Barry Cowan
- Country (sports): Great Britain
- Residence: Lathom, England
- Born: 25 August 1974 (age 51) Southport, England
- Height: 6 ft 2 in (188 cm)
- Turned pro: 1991
- Retired: 2002
- Plays: Left-handed (one-handed backhand)
- Coach: David Sammel
- Prize money: $315,856

Singles
- Career record: 5–21
- Career titles: 0
- Highest ranking: No. 162 (11 September 2000)

Grand Slam singles results
- Australian Open: Q2 (1999, 2000)
- French Open: Q1 (1994, 2000, 2001, 2002)
- Wimbledon: 2R (2001, 2002)
- US Open: 1R (2000)

Doubles
- Career record: 11-26
- Career titles: 0
- Highest ranking: No. 136 (9 August 1999)

Grand Slam doubles results
- Wimbledon: 3R (1999)
- US Open: Q2 (1999)

Grand Slam mixed doubles results
- Wimbledon: 1R (1999, 2000, 2001, 2002)

= Barry Cowan (tennis) =

British tennis player

Barry Cowan (born 25 August 1974) is a British former tennis player, best known for taking Pete Sampras to five sets at Wimbledon in 2001.

==Early years==
Born in Southport, Merseyside, Cowan attended the LTA Rover School at Bisham Abbey. He was also a member of Aughton Tennis Club.

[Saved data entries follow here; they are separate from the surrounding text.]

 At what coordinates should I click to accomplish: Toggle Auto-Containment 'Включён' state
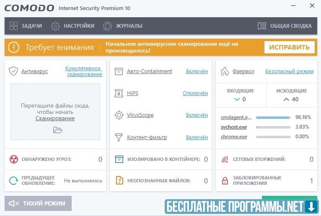click(197, 71)
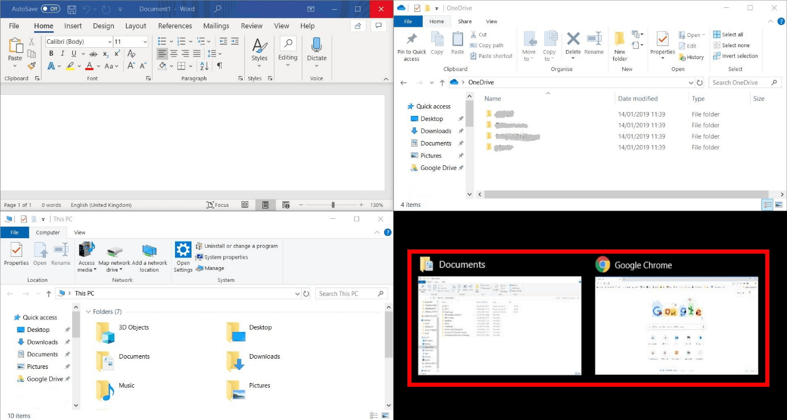
Task: Apply Bold formatting in Word ribbon
Action: point(51,53)
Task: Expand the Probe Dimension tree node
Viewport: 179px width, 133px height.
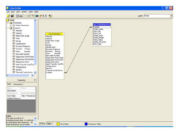Action: coord(11,25)
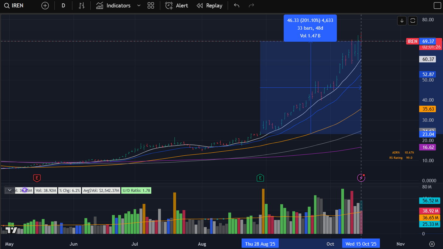
Task: Click the redo arrow
Action: click(x=252, y=6)
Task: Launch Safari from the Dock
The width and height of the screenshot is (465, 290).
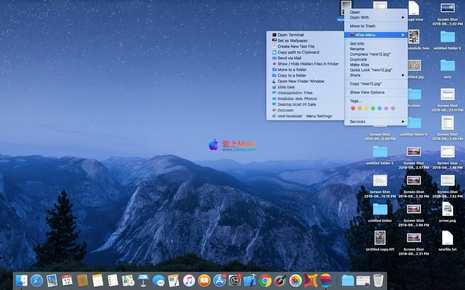Action: [x=37, y=281]
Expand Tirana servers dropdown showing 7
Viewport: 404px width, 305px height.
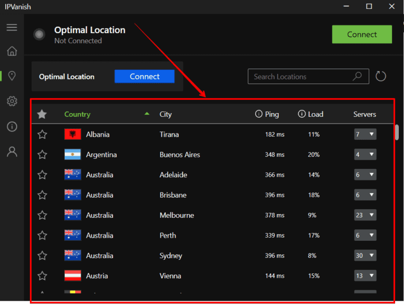click(365, 135)
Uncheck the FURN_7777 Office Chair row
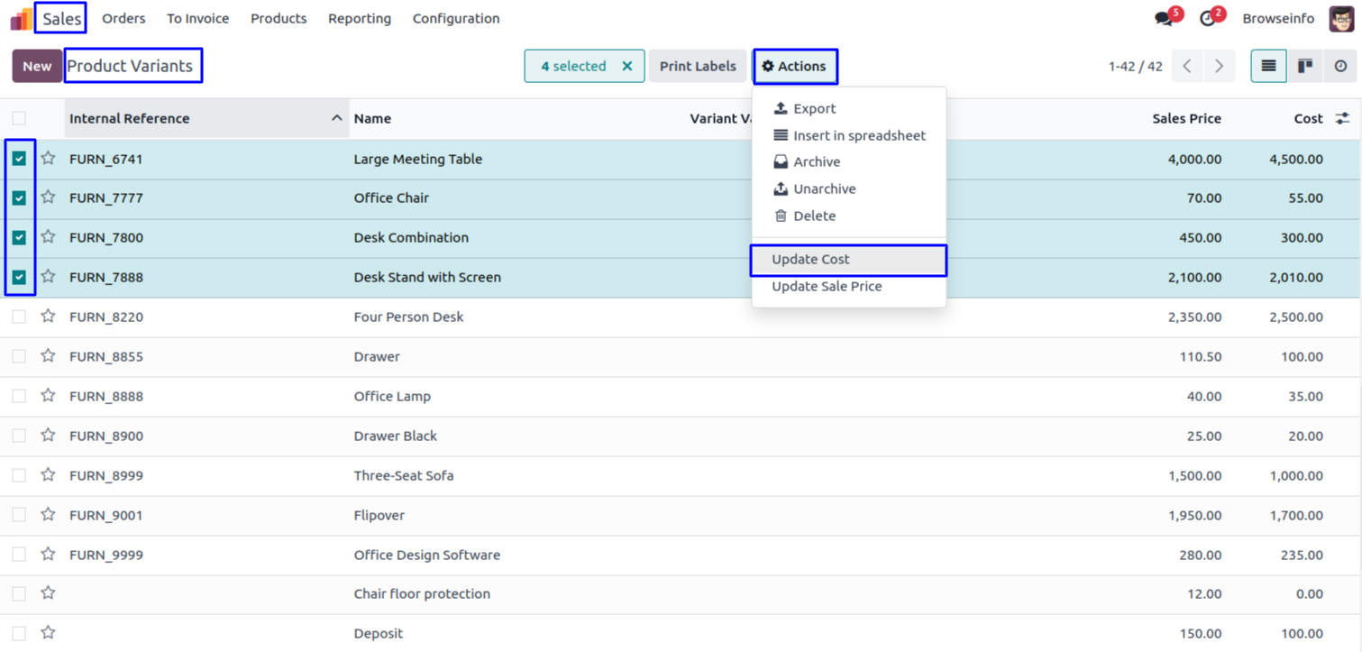The image size is (1362, 652). (x=19, y=197)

A left-hander, Cowan was a versatile sportsman in his junior years; he represented the North of England at under-15 level hockey and is also a member of Ormskirk Golf Club. After success in junior tournaments, Cowan first competed at the All England Club in 1994 as a wild card, losing in the first round to that year's French Open champion Sergi Bruguera in four sets.

== 2000 ==

Cowan was only to appear regularly in Grand Slams as a Wimbledon wild card. However he was successful in qualifying for the U.S. Open at Flushing Meadows in 2000, though he lost in straight sets to Jens Knippschild. Cowan later represented Britain at the Sydney Olympics taking the first set but eventually losing to Daniel Nestor in round one.

== Wimbledon 2001 ==

In 2001, Cowan received a wild card entry into Wimbledon, and won his first ever SW19 singles match against Mark Hilton in straight sets. His second round match was won by World No. 1, Pete Sampras, in five sets, Cowan winning the third and fourth.

== Davis Cup ==

In September 2001, Cowan played in his only Davis Cup singles match representing Britain in a World Group Qualifier against Ecuador, he lost in straight sets to Luis Adrijan Moreon 6–1, 6–4, although the result did not affect Britain's performance, as they beat Ecuador 4–1 overall.

== 2002 and retirement ==
In 2002 Cowan reach the second round at Wimbledon, losing in four sets to Ecuador's Nicolás Lapentti. He subsequently announced his retirement from professional tennis.

== After retirement ==
Since retiring, Cowan has commentated on tennis for Sky Sports. He is a keen supporter of Liverpool Football Club.